Nasıl ki Tabiat’ta nihai amaç bir canlının, hatta bir nesnenin varlığını sürdürmesi, daha farklı bir deyişle varlığa tutunması ise, Hayat’ta da siyasetin nihai gayesi, ferd ve tür olarak insanı korumak ve varlığını sürdürmek şeklinde ifade edilebilir. Bu hem eman yani maddî/fizik güvenlik hem de iman yani manevî/metafizik güvenlik ile sağlanır. Mekân-zaman sahnesinde bu nihai amacı gerçekleştirmek için kullanılacak en temel kavram tedbirdir. Tedbir yani ferdî ve ictimâî eylemleri amaçlarını dikkate alarak ve sonuçlarını gözeterek tertip yani tefekkür etmek. Bu nedenle tefekkür ile tedbir arasında bir lâzım-melzûm ilişkisi mevcuttur. Çünkü, sahnede her bir tedbir bir tefekkür tarafından öncelenir. Söz konusu tedbir, ferdin, topluluğun ve toplumun sahip olduğu imkânları yani mizacı, sahne şartları çerçevesinde bir tefekkür manzumesine göre gerçekleştirmek ve sürdürmektir. Kadîm felsefe-bilim dizgesinde söz konusu tedbir, ferdin imkânlarını/mizacını sahne şartlarını dikkate alarak gerçekleştirmek ve sürdürmek olarak itibar edilirse ahlâk, bir topluğunun imkânlarını/mizacını sahne şartlarını dikkate alarak gerçekleştirmek ve sürdürmek olarak itibar edilirse iktisat, bir toplumun imkânlarını/mizacını sahne şartlarını dikkate alarak gerçekleştirmek ve sürdürmek olarak itibar edilirse siyaset adını alır. Yine bu dizgede ahlâk ferd için fazileti, iktisat topluluk için menfaati, siyaset ise toplum için adaleti sağlayacak maslahatı tahsil etmektir.

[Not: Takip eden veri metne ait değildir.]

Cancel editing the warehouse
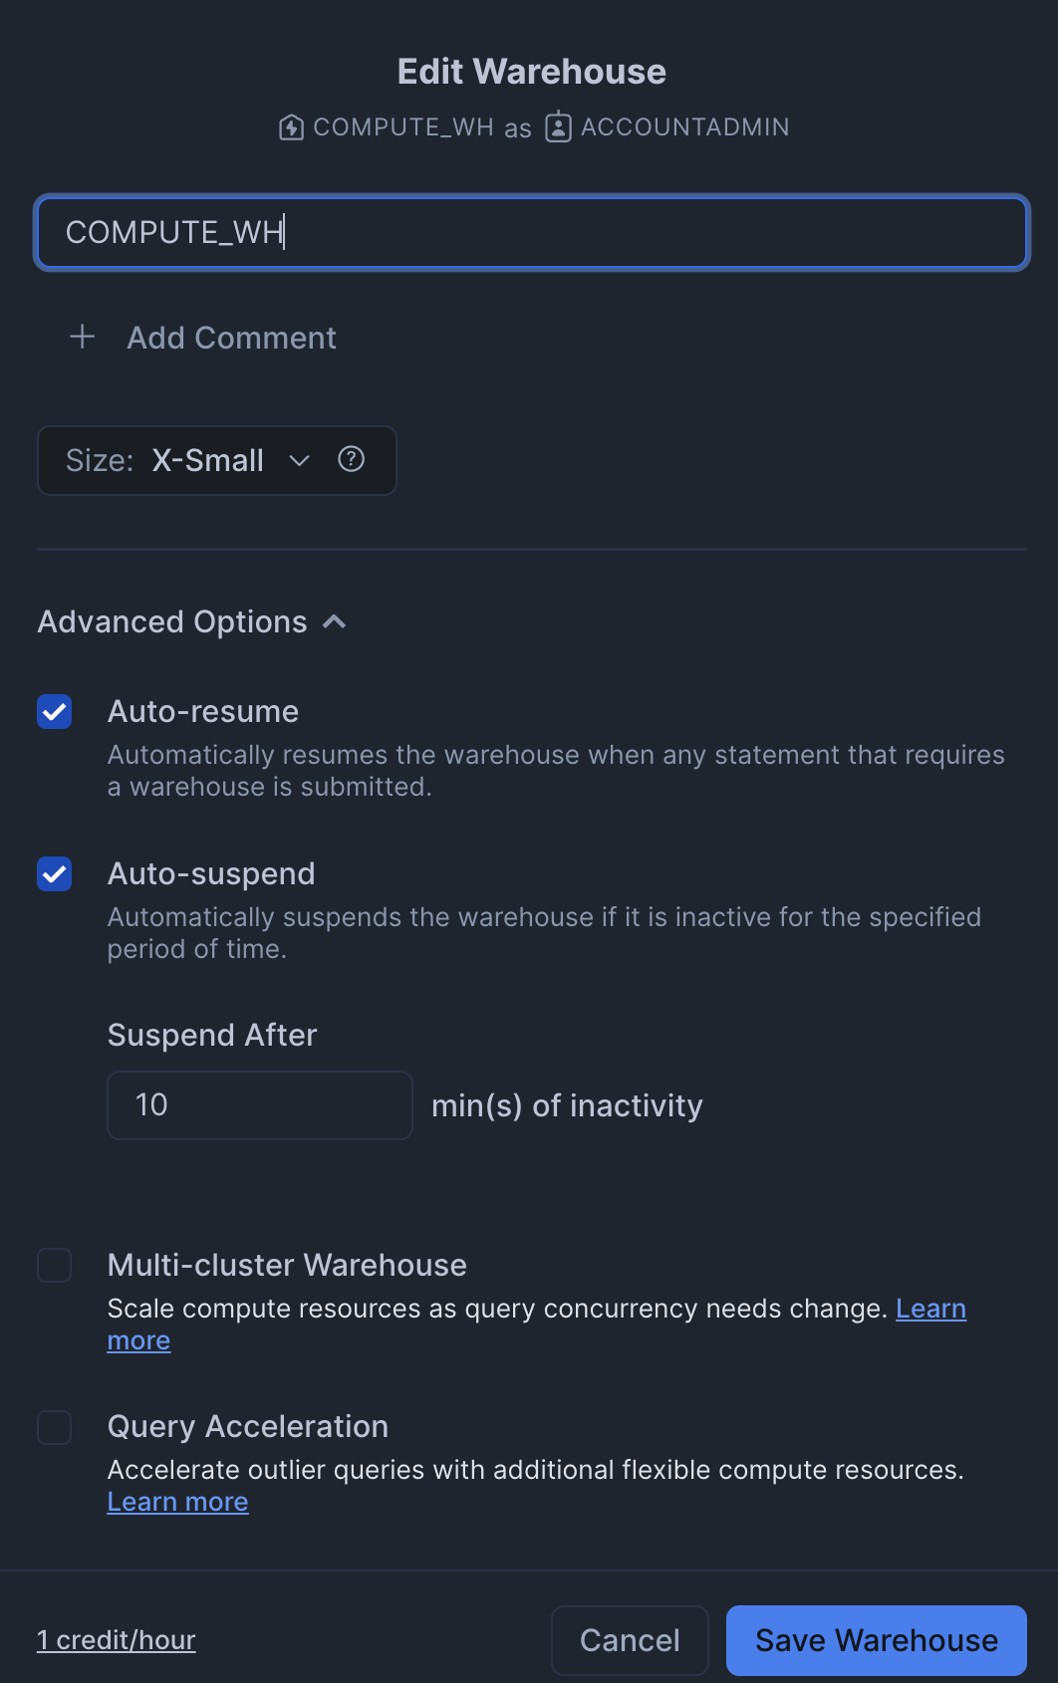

İçinde yaşadığımız çağdaş dünyada ise ferdin, topluluğun, hatta toplumun yeniden ifadelendirilmiş kısmî bir yeri olsa da yepyeni bir birimin varlığıyla muhatabız: Küresel şirketler yani Uluslar-üstü iktisadî iktidar. Kapitalist –Emperyalist– Neo-liberalist bir mizaç üreten bu birim için siyaset ise, doğal olarak sahip olduğu imkânları mevcut sahne şartlarında en verimli bir şekilde tedbir etmektir. Öyleyse çağdaş dünyada siyasetin tanımı, sahnesi, fâili/fâilleri, muhatapları (özneleri), yöntemleri (enstrümanları), gaye ve amacı yeniden tanımlanmalıdır. Bu çerçevede siyasetin kat’iyyâtı yani ilkeleri ile zanniyâtı yani uygulamaları yine yeniden gözden geçirilmelidir. Örnek olarak böyle bir çerçevede siyasî rejim tartışmaları esasa ilişkin bir fikir vermez çünkü siyasî rejimler tedbirlerin modellemeleri olarak görülebilir; yani tedbirin açıklama mekanizmaları ve nasıllıklarının ifadeleri. Hâlbuki modeller meşruiyetlerini siyasetin ana ilkeleri ile temel değerlerinden devşirirler; özellikle tedebbürü önceleyen tefekkürden yani tedbiri önceleyen fikirden; bahusus da siyasetin gâî illetinden.